The young Allmans were so thirsty for musical knowledge — and so gregarious — that they wanted to hang out more with Miles. That presented a problem.

“That was back in the segregated days,” says Miles, a former animal control officer who remains friends with Gregg. In fact, Miles continues to sing professionally and he’ll hit the road with the Gregg Allman and Friends tour later this year.

“I couldn’t hang out on the beachside after I got through working,” Miles adds. “So Gregg and Duane started hanging out across the tracks, in the black section known as Madison Heights. Back then the clubs over here were a little more lenient.

“We’d come over here and play, woodshed (musician lingo for practice), hang out. They used to come over to my house. In fact, Duane was there the night when my first daughter was born . . . he went out to the hospital and took flowers. He was that kind of guy — real considerate of everybody.”

Yates was a few years younger than the Allmans, but he too was pursuing his rock ‘n’ roll dreams in such local bands as the Stone Balloon and Jules Verne Auto Supply.

By the late ’60s the brothers had scored a bit of success and “were travelling all over the place and were like local heroes,” says Yates, a professional musician and member of the music staff at First United Methodist Church in Ormond Beach.

“Every time they came back to town, they couldn’t wait to jam somewhere,” Yates says. “By this time Duane had already played with Aretha Franklin and all those people (as a session guitarist).

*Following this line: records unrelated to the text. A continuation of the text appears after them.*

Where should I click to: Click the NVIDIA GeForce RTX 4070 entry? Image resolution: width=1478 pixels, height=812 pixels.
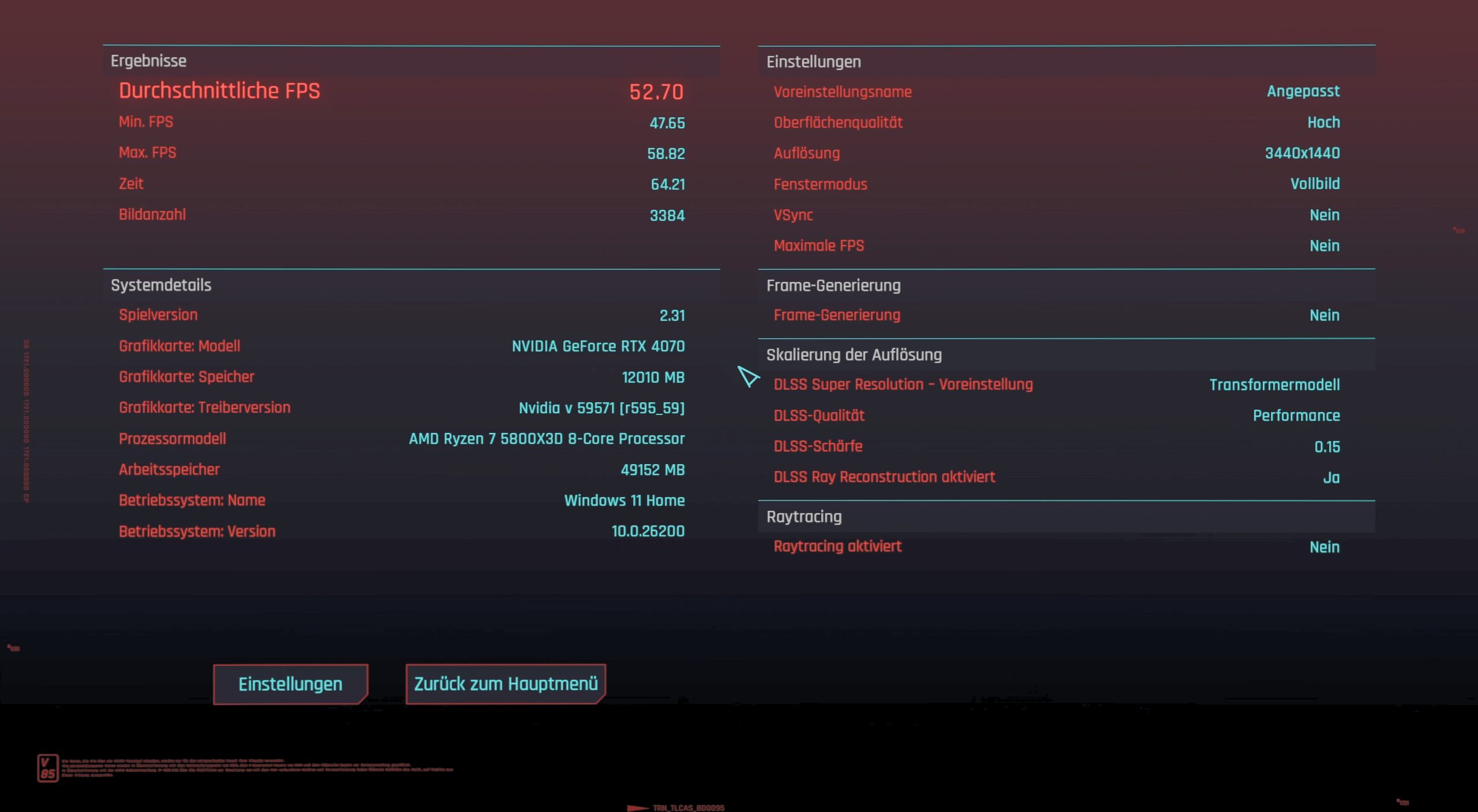597,346
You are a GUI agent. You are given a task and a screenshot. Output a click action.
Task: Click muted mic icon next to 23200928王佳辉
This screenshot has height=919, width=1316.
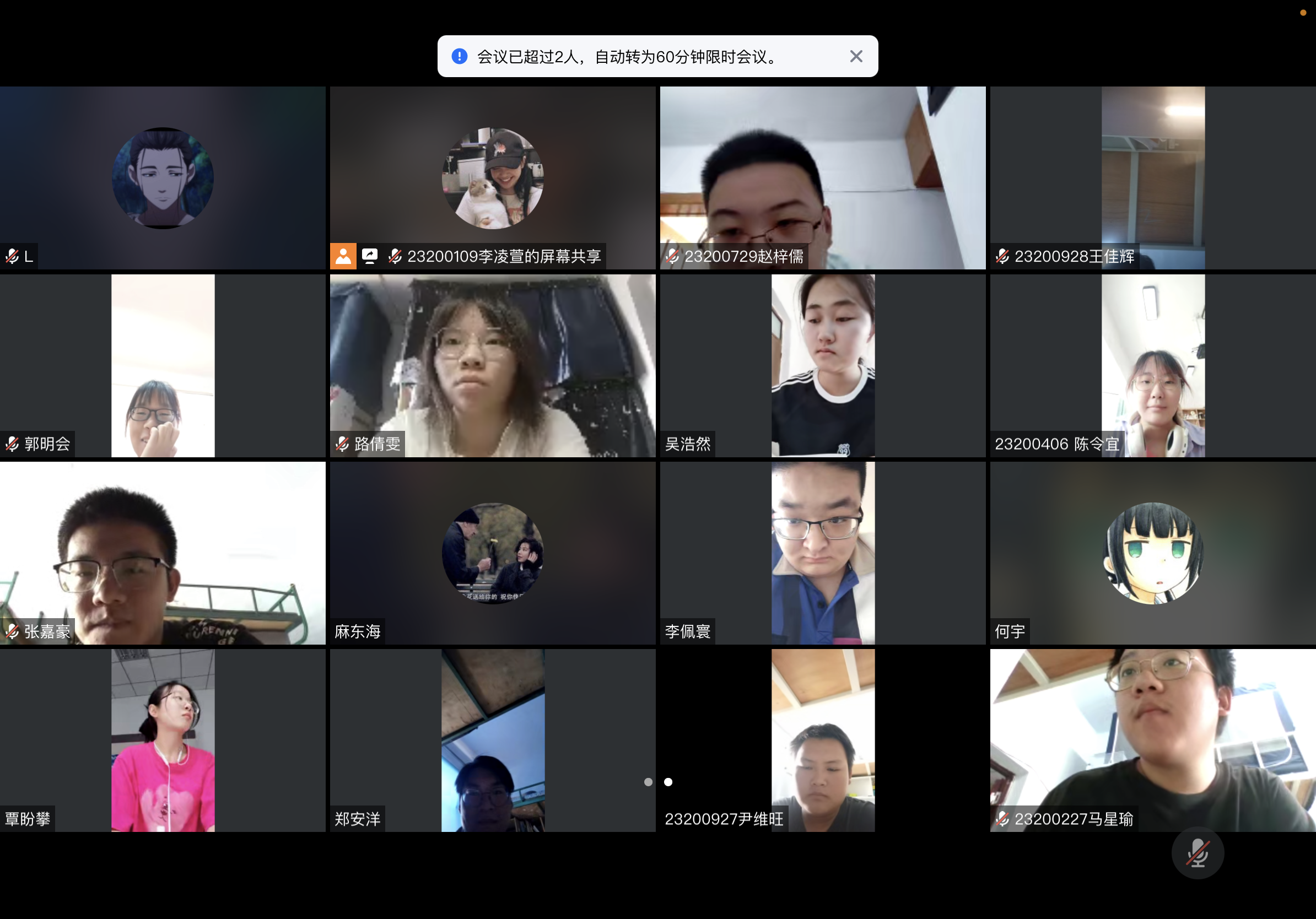[x=1002, y=256]
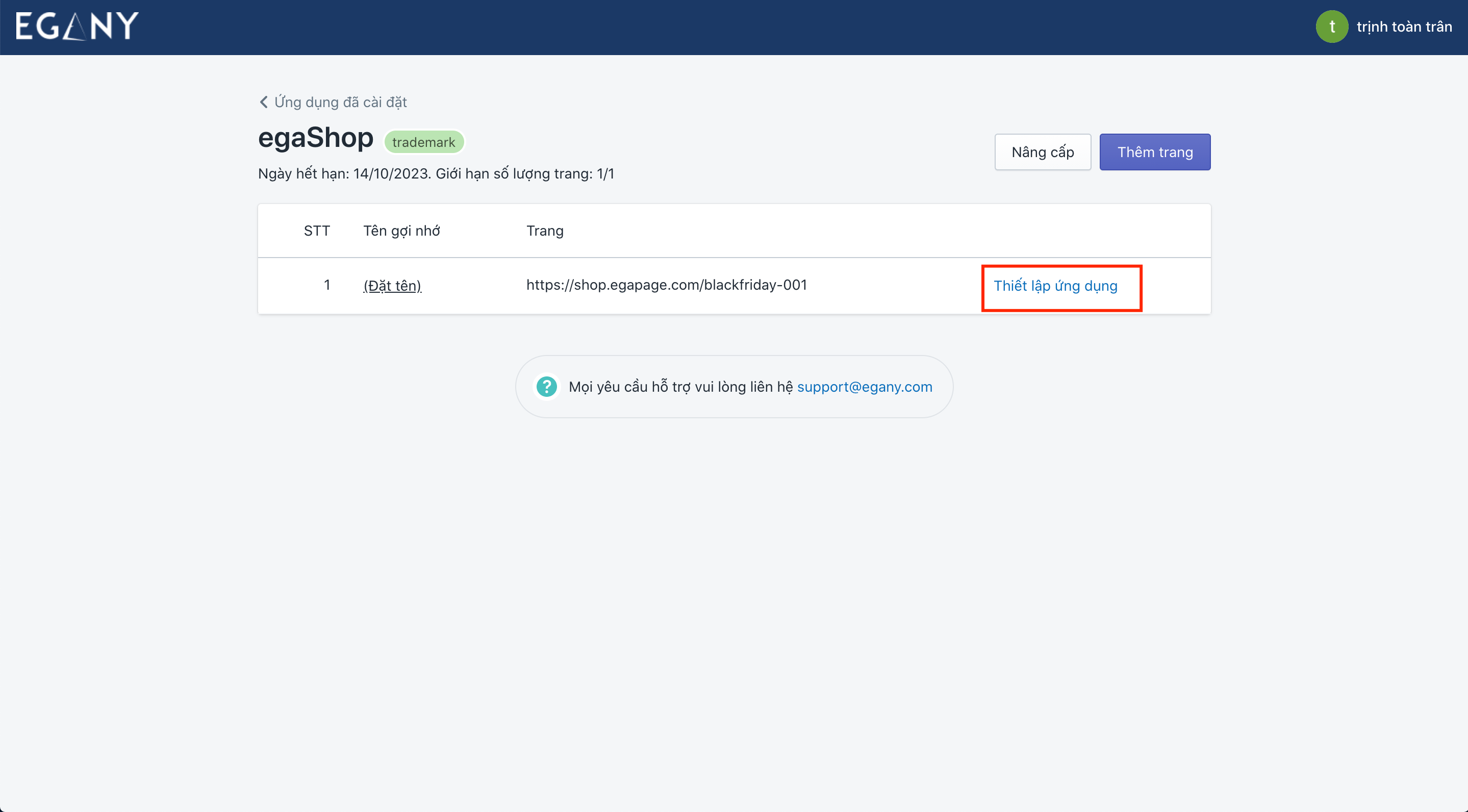Select row number 1 in table
1468x812 pixels.
[x=326, y=285]
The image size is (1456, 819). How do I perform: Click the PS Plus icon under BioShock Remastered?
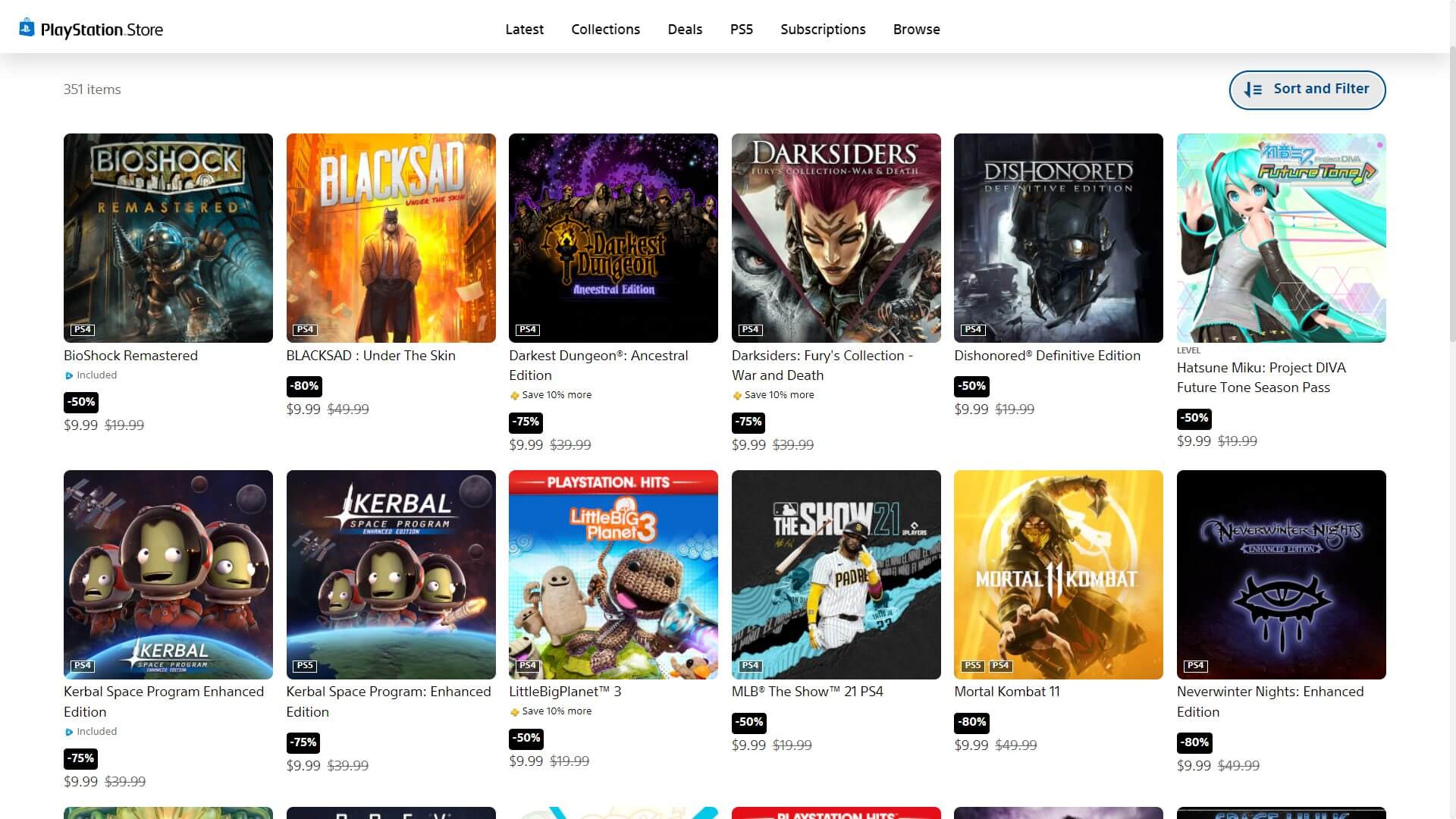(x=69, y=375)
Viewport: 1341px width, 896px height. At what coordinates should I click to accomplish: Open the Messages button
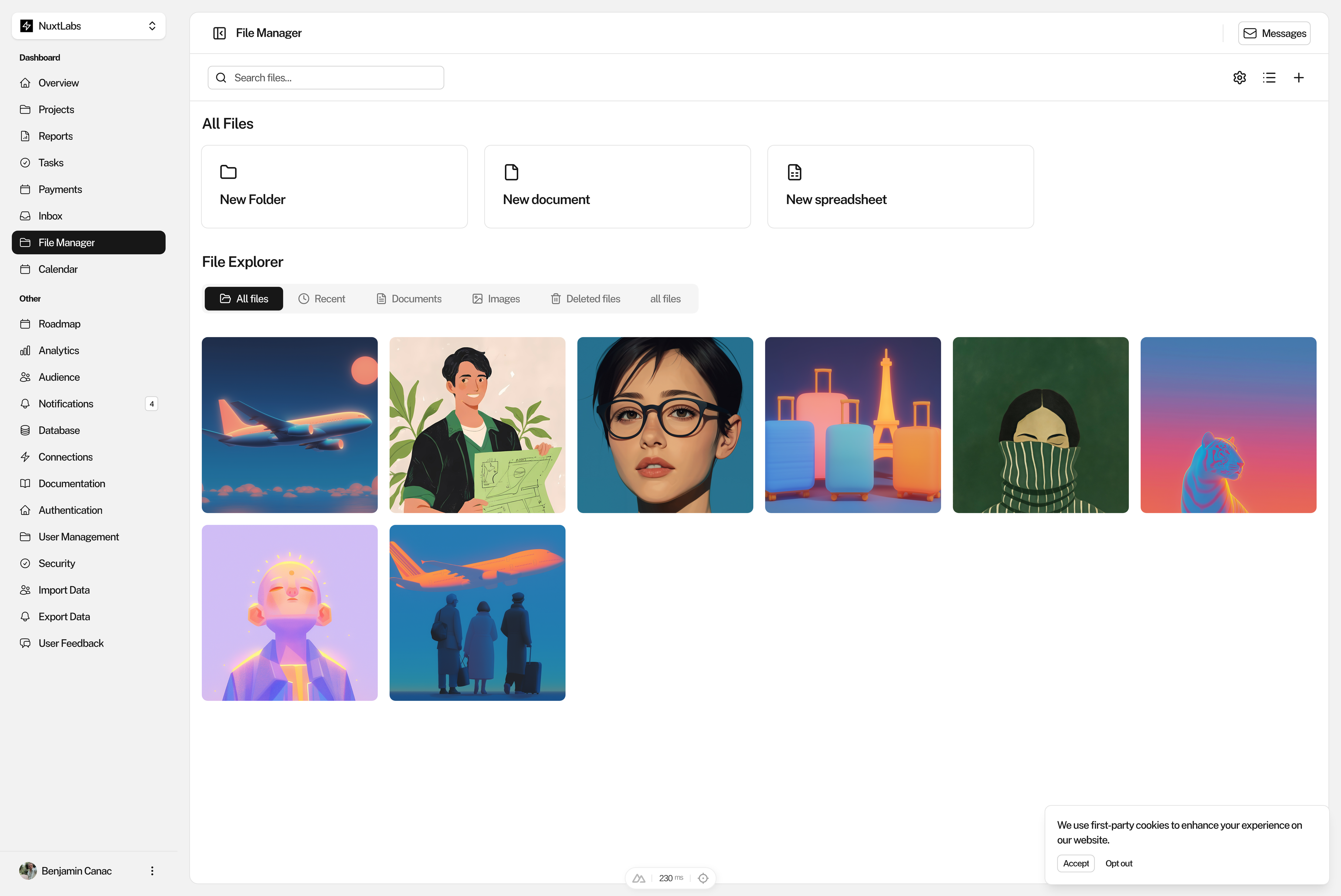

We would be practicing with our band and Duane would show up. He had a bottle of wine, a cigarette and there he went. All he wanted to do was play.”

Of course, Yates adds, the Allmans would stay at the home of their mother, and “an army” of jam friends would spend the night. Mrs. Allman “would cook breakfast for everybody,” Yates says. “She was really neat like that. She supported those guys.”

Other fond memories abound. Wells recalls the time in the mid-1960s when the Nightcrawlers and the Allman Joys opened for the Beach Boys during a concert at City Island. While the Nightcrawlers were the more popular local band at the time, the Allmans were, Wells readily admits, “much better musicians.”

Yates recalls the time he ran into Gregg at a local riverside club in 1971, after the Allman Brothers Band had scored widespread acclaim for its second album, “Idlewild South.” “He grabbed an acoustic guitar and took me outside and we sat on a flower bed wall,” Yates says. “He said, I want to play you this song that’s going to be on our next album.’ It was Melissa.’ I got chill bumps right now.”

Miles, Wells and Yates each remember the Allmans’ generosity, their encouragement of their fellow musicians, their gentlemanly side, especially that of Duane, who died at age 24 in 1971 from a motorcycle accident.

“You can gather that if you have any history of the Allman Brothers Band,” Miles says. “They always talk about family . . . encouragement, helping people.”

——

If you go

WHO: Allman Brothers Band and Derek Trucks in concert.

WHEN: 7:30 p.m. Sunday.

WHERE: Ocean Center, 101 N. Atlantic Ave., Daytona Beach.

TICKETS: $45 and $39.75 plus service charge, available at the box office and Ticketmaster.